“If I can’t get ’em the fust night, I just throws a handful or two of peas about the place, and they’ll be sure to stay, and likely enough bring two or three more. I mostly shoots ’em with just a little puff of powder as you wouldn’t hear across one field, especially if it’s a windy night. I had a air-gun, as was took from me, but he weren’t much go: I likes a gun as throws the shot wide, but I never shoots any but roosters, unless I catch ’em standing still.
“All as I can tell you is as the dodge is this: you watch everybody, and be always in the fields, and always work one parish till you knows every hare in un, and always work by yourself and don’t have no mates.”

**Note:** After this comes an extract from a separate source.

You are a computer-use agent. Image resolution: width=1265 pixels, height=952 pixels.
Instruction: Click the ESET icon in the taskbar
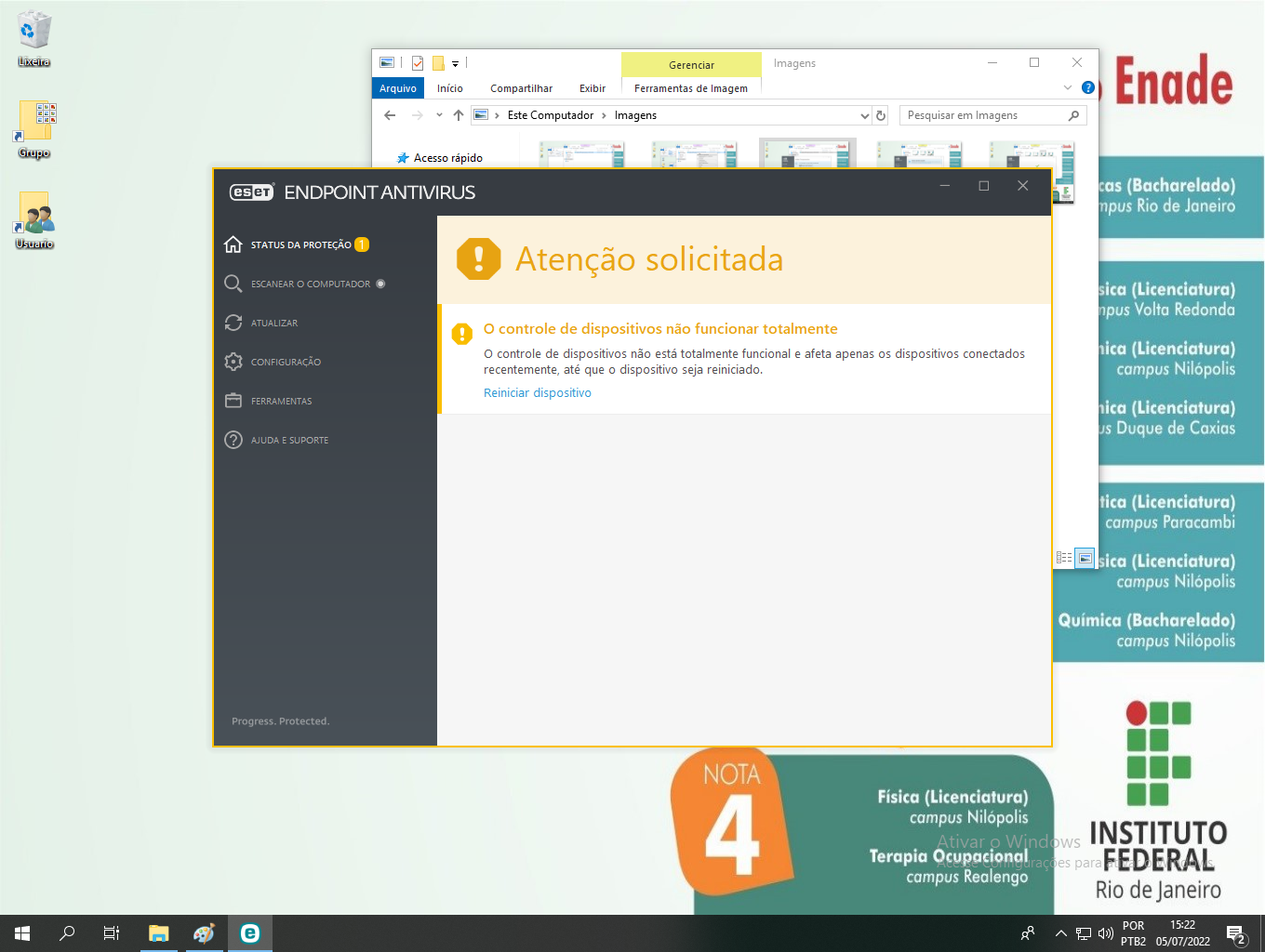[x=249, y=933]
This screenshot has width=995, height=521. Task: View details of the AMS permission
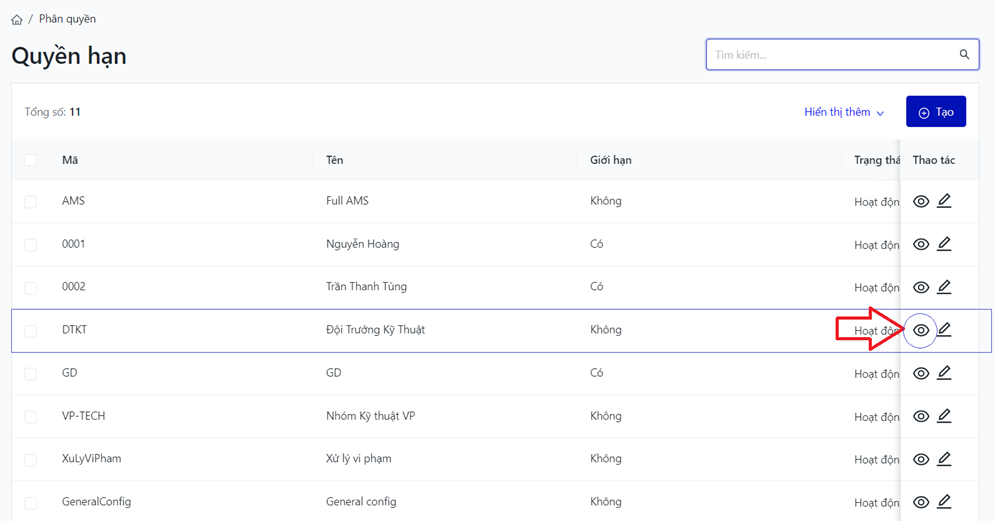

There were several other curious characters whom we frequently saw at work. The mouchers were about all the year round, and seemed to live in, or by the hedges, as much as the mice. These men probably see more than the most careful observer, without giving it a thought.
In January the ice that freezes in the ditches appears of a dark colour, because it lies without intervening water on the dead brown leaves. Their tint shows through the translucent crystal, but near the edge of the ice three white lines or bands run round. If by any chance the ice gets broken or upturned, these white bands are seen to be caused by flanges projecting from the under surface, almost like stands. They are sometimes connected in such a way that the parallel flanges appear like the letter “h” with the two down-strokes much prolonged. In the morning the chalky rubble brought from the pits upon the Downs and used for mending gateways leading into the fields glistens brightly. Upon the surface of each piece of rubble there adheres a thin coating of ice: if this be lightly struck it falls off, and with it a flake of the chalk. As it melts, too, the chalk splits and crumbles; and thus in an ordinary gateway the same process may be seen that disintegrates the most majestic cliff.

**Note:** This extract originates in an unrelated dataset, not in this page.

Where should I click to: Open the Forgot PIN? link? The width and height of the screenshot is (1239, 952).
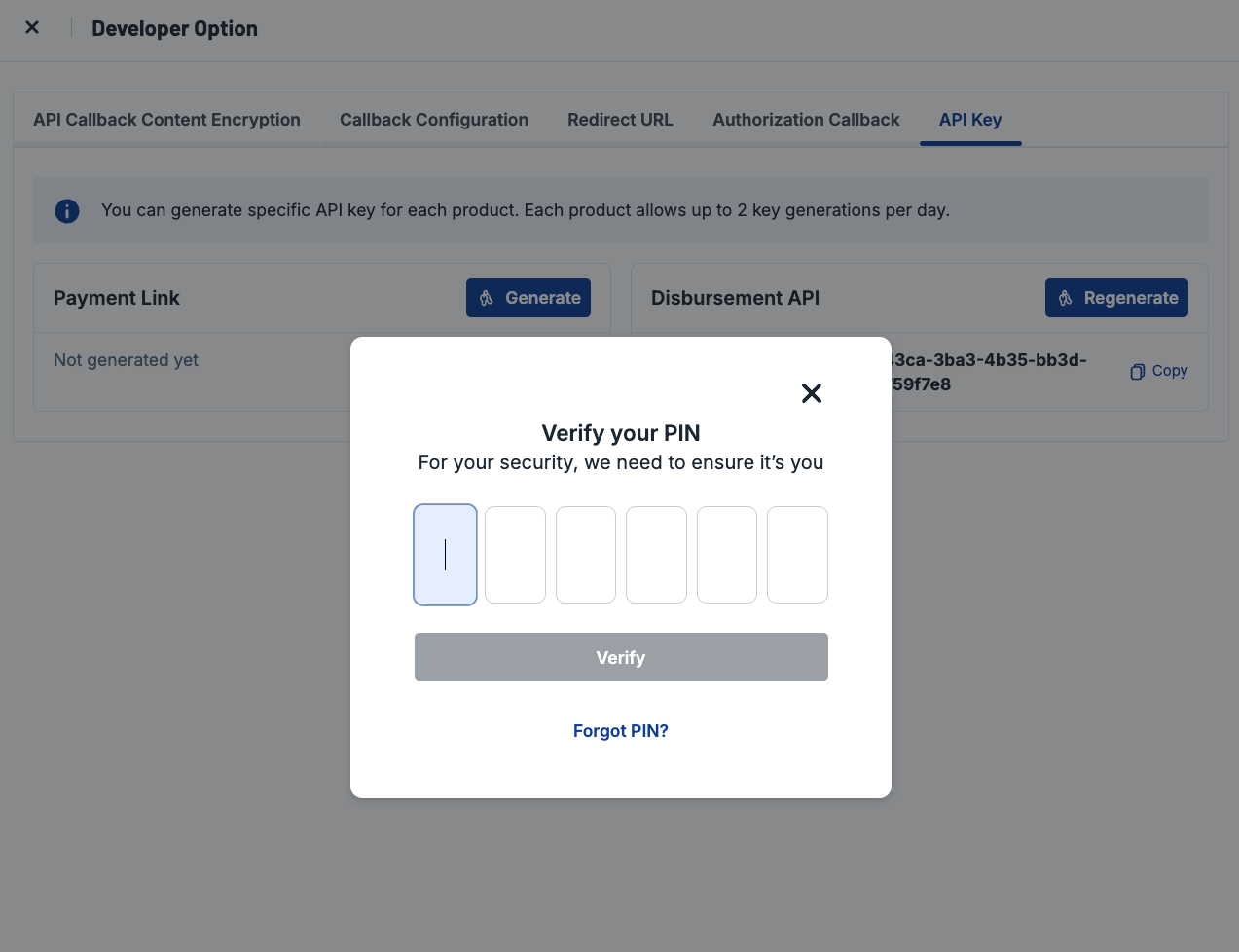pos(621,731)
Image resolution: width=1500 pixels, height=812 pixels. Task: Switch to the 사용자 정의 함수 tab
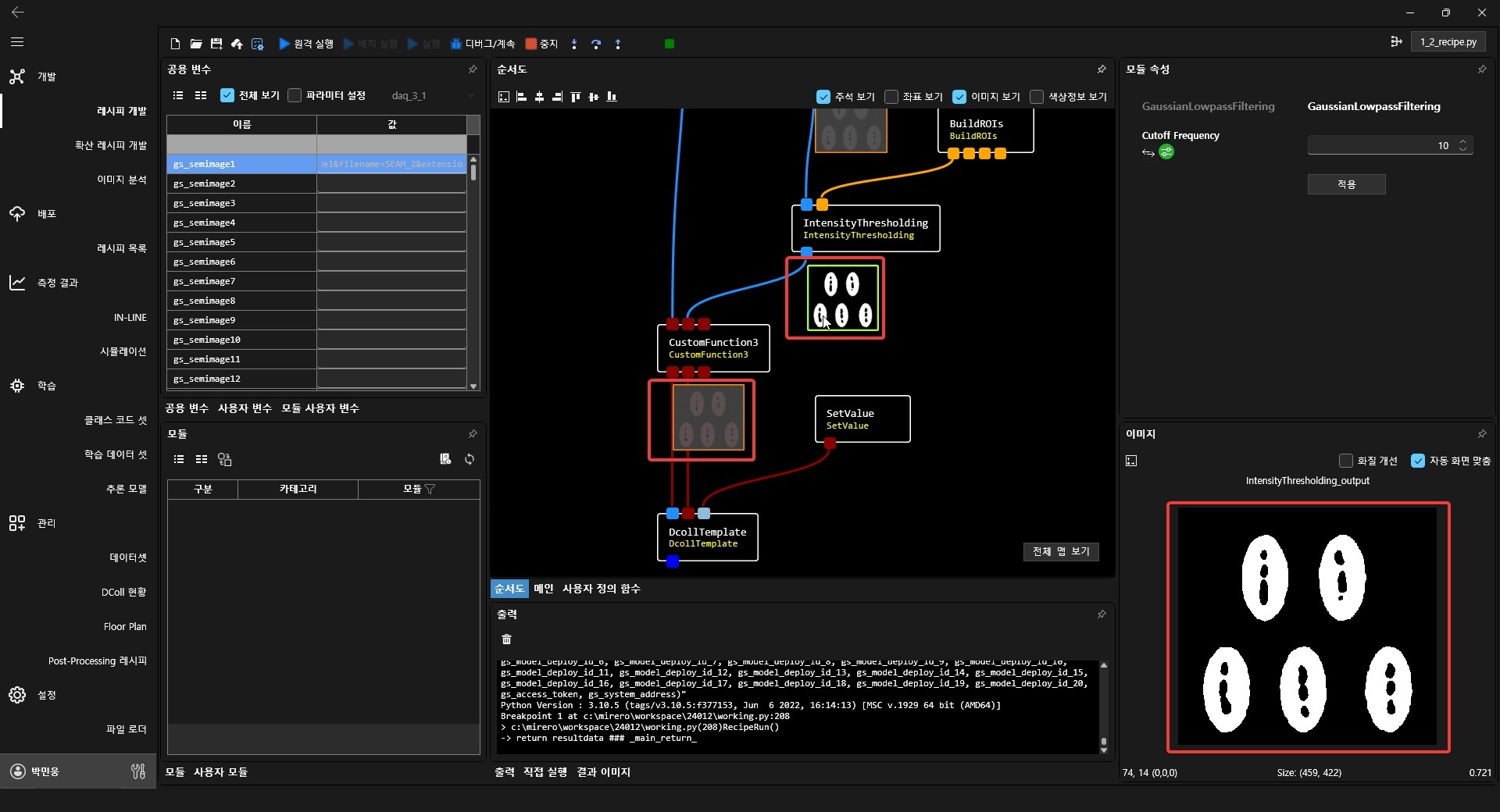[x=601, y=589]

The stubbles—those that still remain—are full of linnets, upon which the mouching fowler preys in the late autumn. And when at the end of January the occasional sunbeams give some faint hope of spring, he wanders through the lanes carrying a decoy bird in a darkened cage, and a few boughs of privet studded with black berries and bound round with rushes for the convenience of handling.
The female yellow-hammers, whose hues are not so brilliant as those of the male birds, seem as winter approaches to flock together, and roam the hedges and stubble fields in bevies. Where loads of corn have passed through gates the bushes often catch some straws, and the tops of the gateposts, being decayed and ragged, hold others. These are neglected while the seeds among the stubble, the charlock, and the autumn dandelion are plentiful and while the ears left by the gleaners may still be found. But in the shadowless winter days, hard and cold, each scattered straw is sought for.

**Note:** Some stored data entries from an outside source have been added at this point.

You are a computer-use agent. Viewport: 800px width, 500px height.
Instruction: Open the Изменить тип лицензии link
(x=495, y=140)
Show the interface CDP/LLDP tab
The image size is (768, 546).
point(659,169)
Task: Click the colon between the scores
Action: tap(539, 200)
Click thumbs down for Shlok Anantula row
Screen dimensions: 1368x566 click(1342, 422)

A few days before the new year [1879] opened I saw a yellow-hammer attacking, in a very ingenious manner, a straw that hung pendent, the ear downwards, from the post of a windy gateway. She fluttered up from the ground, clung to the ear, and outspread her wings, keeping them rigid. The draught acted on the wings, just as the breeze does on a paper kite, and there the bird remained supported without an effort while the ear was picked. Now and then the balance was lost, but she was soon up again, and again used the wind to maintain her position. The brilliant cockbirds return in the early spring, or at least appear to do so, for the habits of birds are sometimes quite local.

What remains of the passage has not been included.